Dec. 1, 2025 – Hughes Hubbard advised Sompo Holdings, owner of one of Vincent van Gogh’s iconic “Sunflowers” paintings (valued at $250 million), in securing a major appellate win.

The Seventh Circuit affirmed the dismissal of a lawsuit seeking to recover the painting and $1.5 billion in claimed damages. Descendants of German Jewish art collector Paul von Mendelssohn-Bartholdy – who sold the painting through a Paris dealer in 1934 after the Nazi regime targeted him for persecution – brought the appeal.

The firm previously won dismissal of the lawsuit in the U.S. District Court for the Northern District of Illinois. Mendelssohn-Bartholdy’s descendants appealed that decision to the U.S. Court of Appeals for the Seventh Circuit.

Mendelssohn-Bartholdy acquired “Sunflowers” after van Gogh’s death.

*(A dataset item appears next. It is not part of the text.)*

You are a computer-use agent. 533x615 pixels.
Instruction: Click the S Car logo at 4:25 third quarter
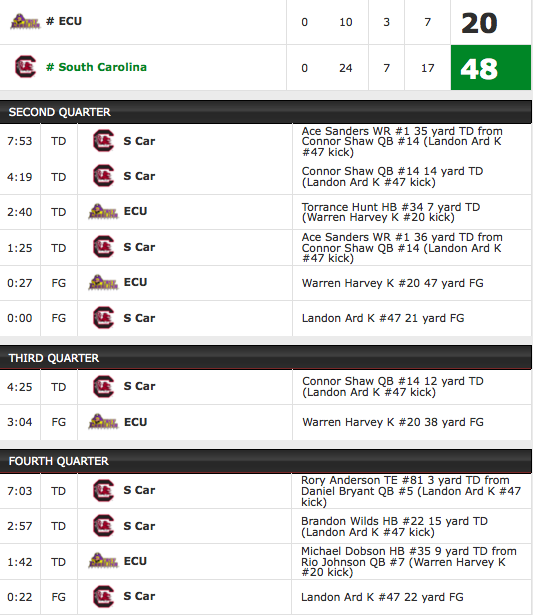104,387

In 1934, after the Nazi Party targeted him for persecution because he was Jewish, Mendelssohn-Bartholdy consigned the painting to Paul Rosenberg, a Parisian art dealer, who sold it to Edith Beatty, a British-American heiress.

In 1987, Yasuda Fire and Marine Insurance Company – Sompo’s predecessor – purchased the painting at a London auction for $40 million, a record price at the time. Today, Sompo owns and displays “Sunflowers” at the Sompo Museum of Art in Japan.

In December 2022, Mendelssohn-Bartholdy’s descendants, seeking to use the reopened statute of limitations established by the U.S. Holocaust Expropriated Art Recovery Act of 2016, filed suit to recover “Sunflowers” (valued at $250 million) and $1.5 billion in claimed damages.

On June 3, 2024, U.S. federal judge Jeremy C. Daniel dismissed the case, ruling that the court has no jurisdiction over Sompo Holdings and its affiliates, despite the painting’s temporary exhibition at the Art Institute of Chicago from September 2001 to January 2002.

On Nov. 21, 2025, Judges Kenneth F. Ripple, John Z. Lee and Doris L. Pryor of the U.S. Court of Appeals for the Seventh Circuit affirmed the judgment of the district court.

Dan Weiner and Meaghan Gragg led the Hughes Hubbard team, which included Shigeki Obi. The Clark Hill firm acted as co-counsel.